Jun. 10 2019 — Trade relations between the U.S. and Mexico have been improving following the resolution of a migration-related tariff spat and progress toward passing the U.S.-Mexico-Canada Agreement, as outlined in Panjiva’s research of Jun. 8.

Yet, the next point of conflict is emerging as the Mexican government prepares to authorize the roll-out of so-called 5G telecoms networks. The Financial Times reports that Mexico, alongside Brazil and Argentina, will continue to consider Chinese telecoms equipment provider Huawei despite U.S.  resistance.

Given the U.S. government’s public stance against Huawei it’s not difficult to imagine the Trump administration repeating its tariff-based approach to migration being repeated with regards to telecoms policy.

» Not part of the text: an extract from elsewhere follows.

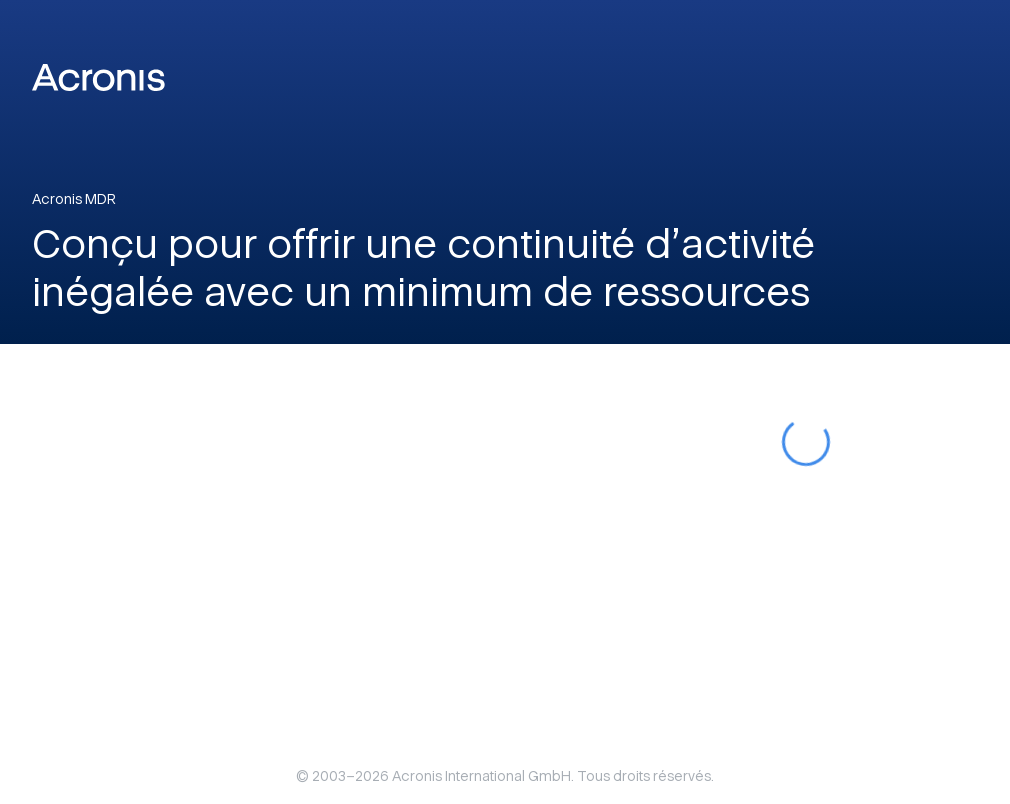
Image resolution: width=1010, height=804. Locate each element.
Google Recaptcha (633, 383)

Huawei may be rushing exports into Mexico to preempt a change in policy. Panjiva data shows that Huawei’s exports to Mexico reached a record in April after climbing 72.6% year over year to reach a total $1.53 billion over the 12 months to Apr. 30.

The growth so far has related to phones rather than network equipment however. Imports of phones were equivalent to 57.2% of the total in the past 12 months and expanded by 84.8% year over year in April. Network devices, including cellphone base-stations, were a more modest 26.3% of the total after expanding by just 10.5%.